Another Day, Another Impeachment: What you need to know.
On January 13, the House voted to impeach former President Donald Trump on the grounds of inciting an insurrection. The impeachment passed with a vote of 232 to 197, with every Democrat and shockingly 10 Republicans voting in favor of impeachment.
In a partisan nation, it is not surprising that Democrats would come up with another way to try and impeach Trump even after he has left office. With several Republican House members joining the vote to impeach Trump, many on the right are looking at 2022 to possibly challenge those 10 Republicans in the primaries. Democrats argue that Trump's actions were subversive, and these Republicans were justified in their votes, while constituents in those districts may not agree.

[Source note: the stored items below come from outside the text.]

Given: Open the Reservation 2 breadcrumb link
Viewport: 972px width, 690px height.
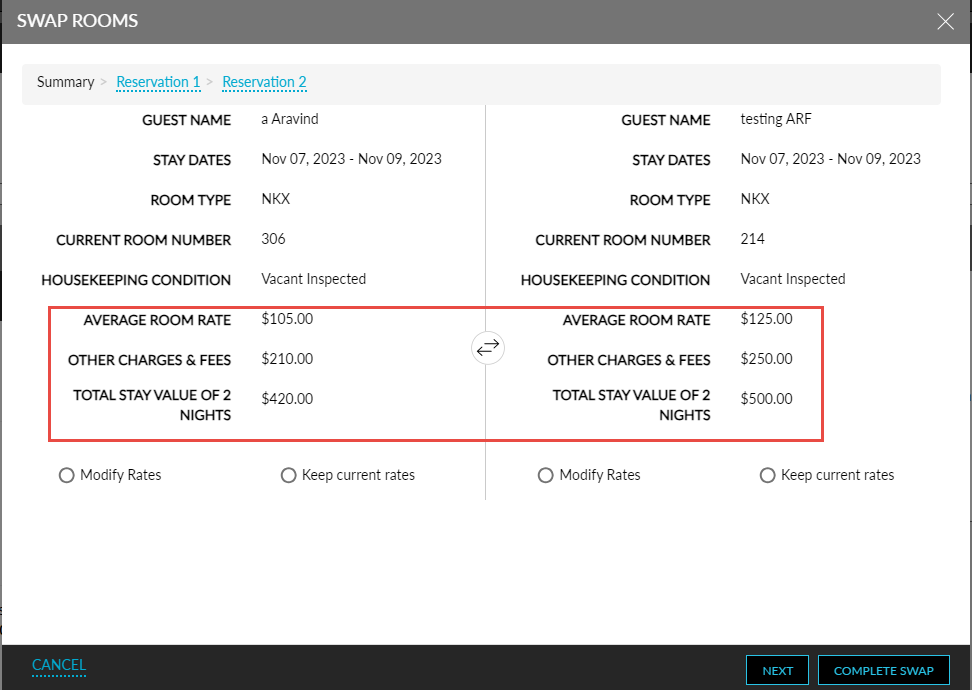Looking at the screenshot, I should point(263,83).
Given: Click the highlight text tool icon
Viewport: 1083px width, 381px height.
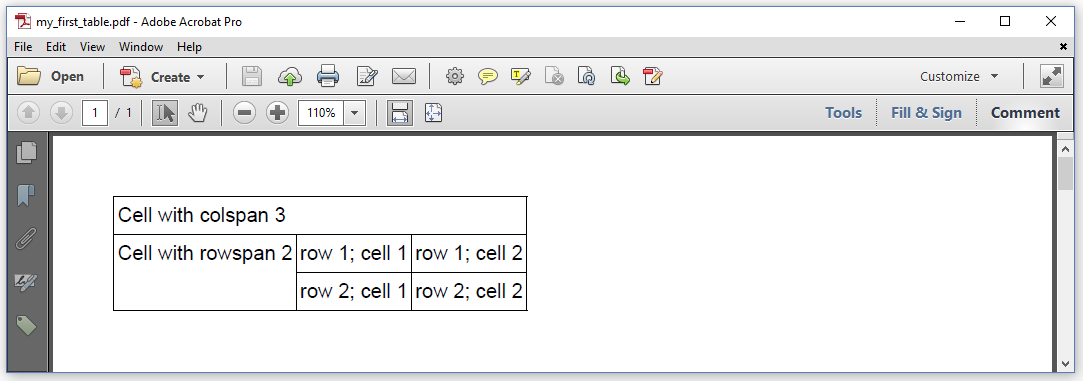Looking at the screenshot, I should coord(520,76).
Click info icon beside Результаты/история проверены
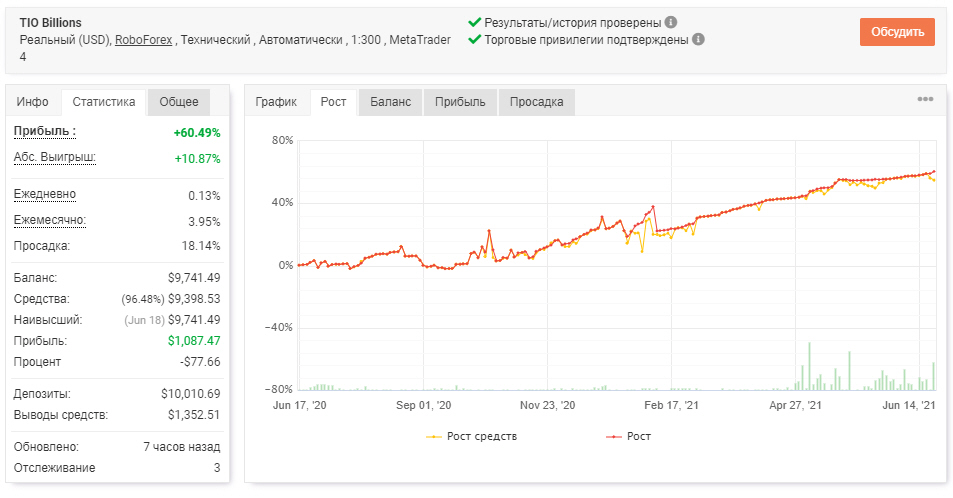Viewport: 953px width, 498px height. click(670, 22)
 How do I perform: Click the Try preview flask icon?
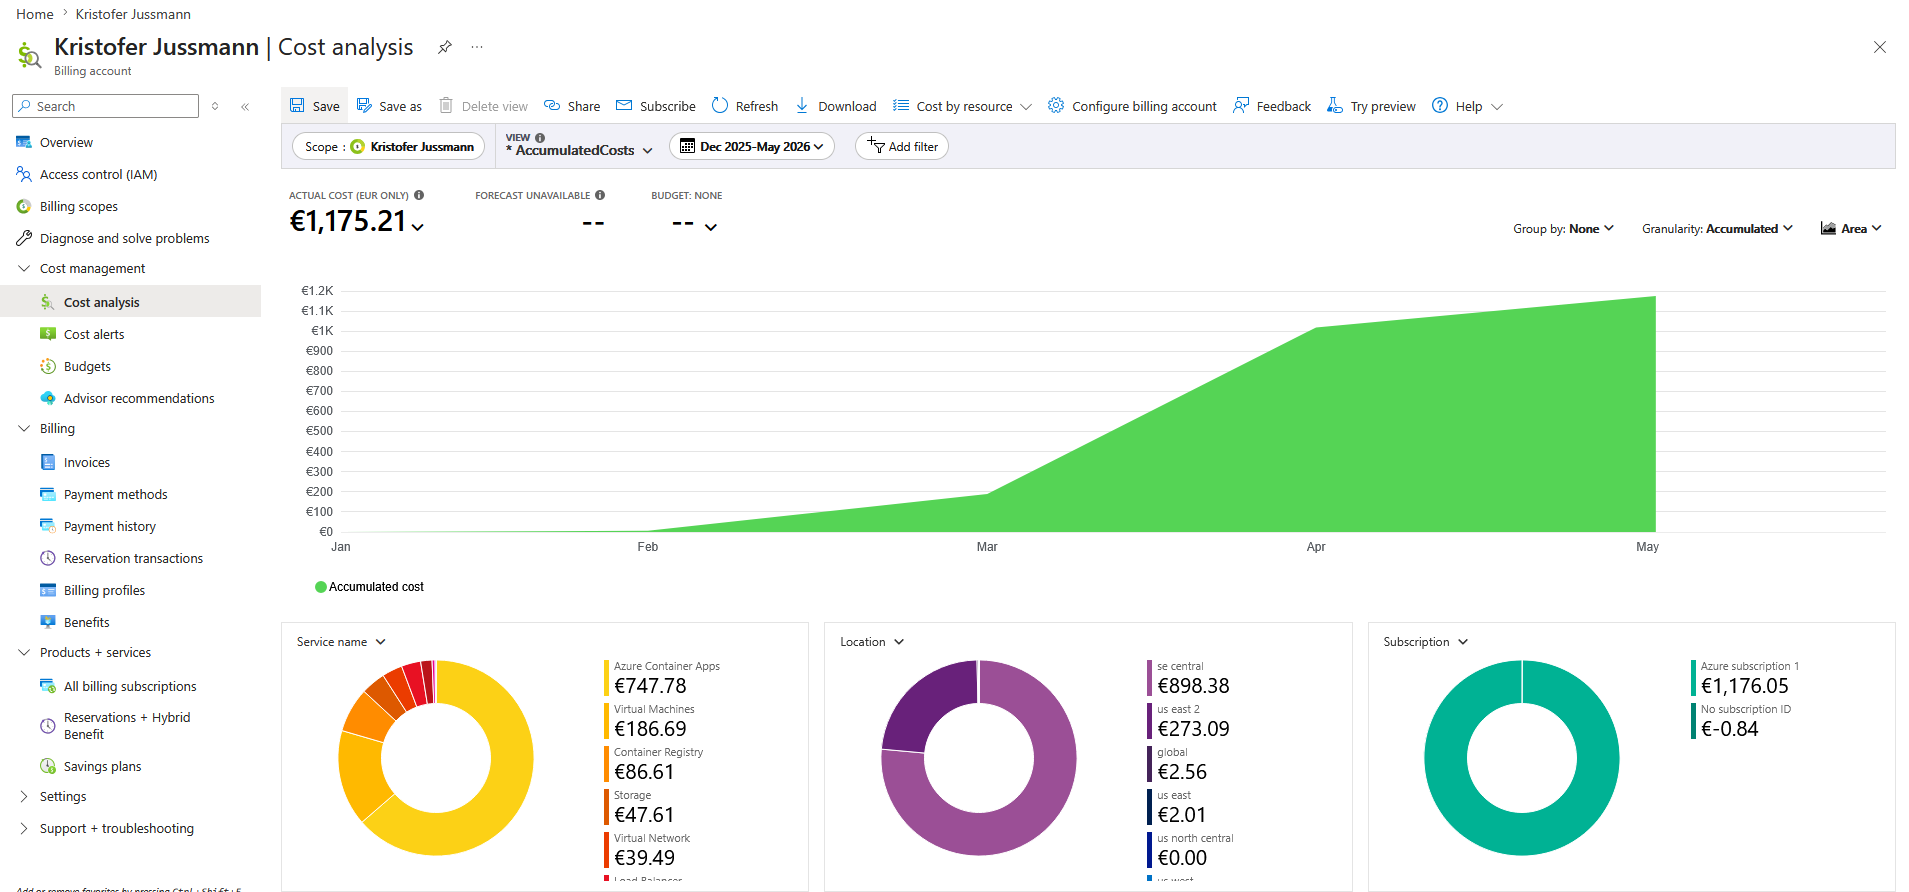(1335, 105)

The group of Republicans in favor of impeachment includes Liz Cheney (WY), a prominent leader in the House GOP Caucus. She claimed that Donald Trump "…summoned this mob, assembled the mob, and lit the flame of this attack… The President could have immediately and forcefully intervened to stop the violence. He did not. There has never been a greater betrayal by a President of the United States of his office and his oath to the Constitution." Cheney’s comments and actions did not go unnoticed; some of her fellow Republicans responded by considering a resolution that would remove her from her position.

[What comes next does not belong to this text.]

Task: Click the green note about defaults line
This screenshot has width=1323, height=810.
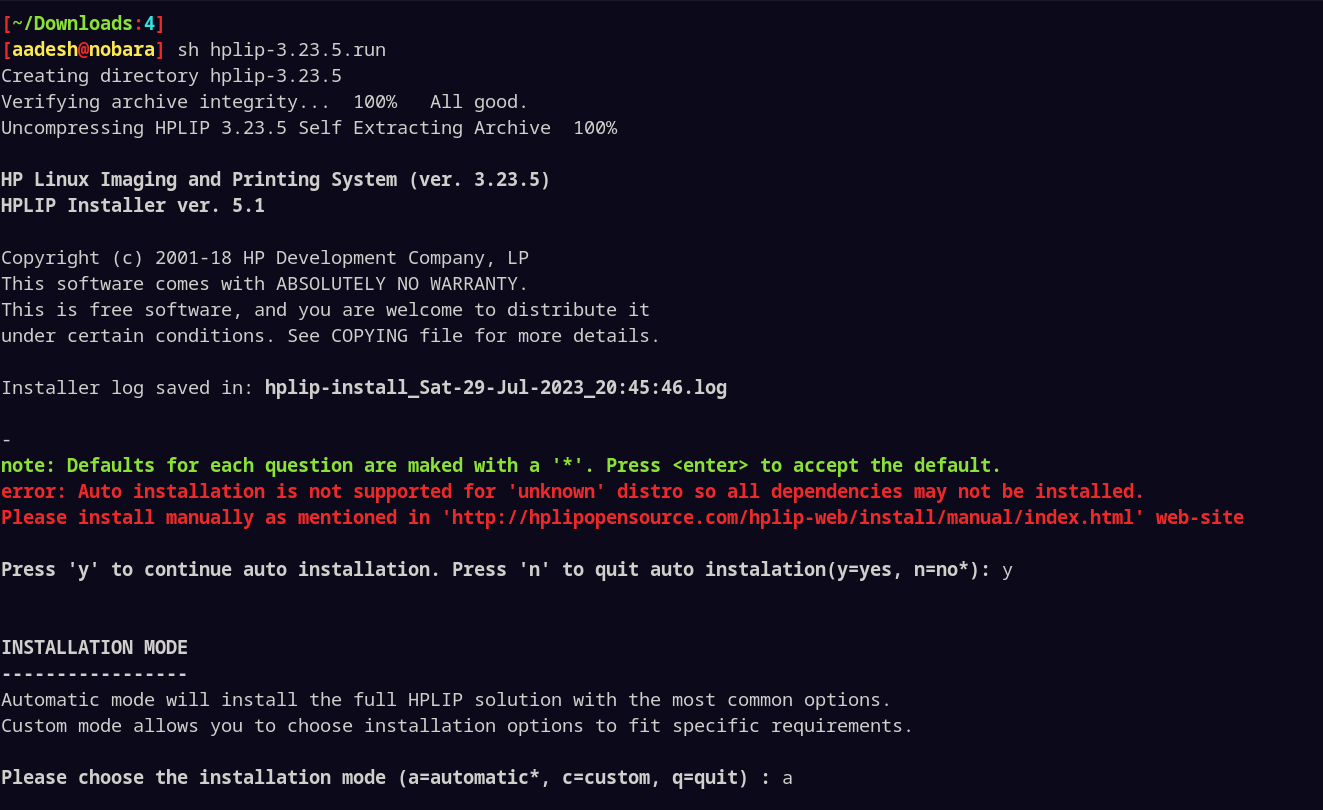Action: pyautogui.click(x=500, y=465)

As one might expect, most Republican House members did not want Trump to be impeached, viewing it as part of the Democrat's anti-Trump campaign. Representative Jim Jordan (OH), part of this majority, said, "It's an obsession…It's not just about impeachment anymore, it's about canceling, as I've said. Canceling the President and anyone that disagrees with them." His argument marries nicely with Republican pushback against the Trump Accountability Project, which leftist politicians created last year to eradicate conservative voices. Whether the Democrats just want Trump out of the office or perceive him as a genuine threat to public safety should be deeply considered.
Amidst the impeachment, Trump issued a statement calling for "NO violence, NO lawbreaking and NO vandalism of any kind…That is not what I stand for, and it is not what America stands for. I call on ALL Americans to help ease tensions and calm tempers. Thank You." Many liberals saw this quote as an obvious ploy to cast himself in a better light, but Republicans believe it was him genuinely making his pure intentions known.
On Friday, January 22, Chuck Schumer, and Nancy Pelosi agreed to deliver the articles of impeachment in three days. Holding their promise, the articles were delivered, and on Monday, January 25, Schumer and Mitch McConnell announced that the impeachment trial would begin on or near February 9.
We are currently in the pre-trial briefing phase of the impeachment. This period will extend up until the day before the hearing. During this time, we can expect to see a plea or series of pleas. So far, we have seen Trump’s defense be a bit unstable largely due to his original legal team of five quitting. Trump hired two new lawyers shortly before his deadline to formally respond to the accusations.
While this isn't necessarily encouraging news from the outside, Trump still has reason to feel safe. The impeachment vote in the Senate still would require every democrat and at least 17 Republican votes to go through. That is 7 more republican votes were originally cast to impeach him in the House of Representatives. How the rest of the trial plays out remains to be seen but will surely be worth the follow.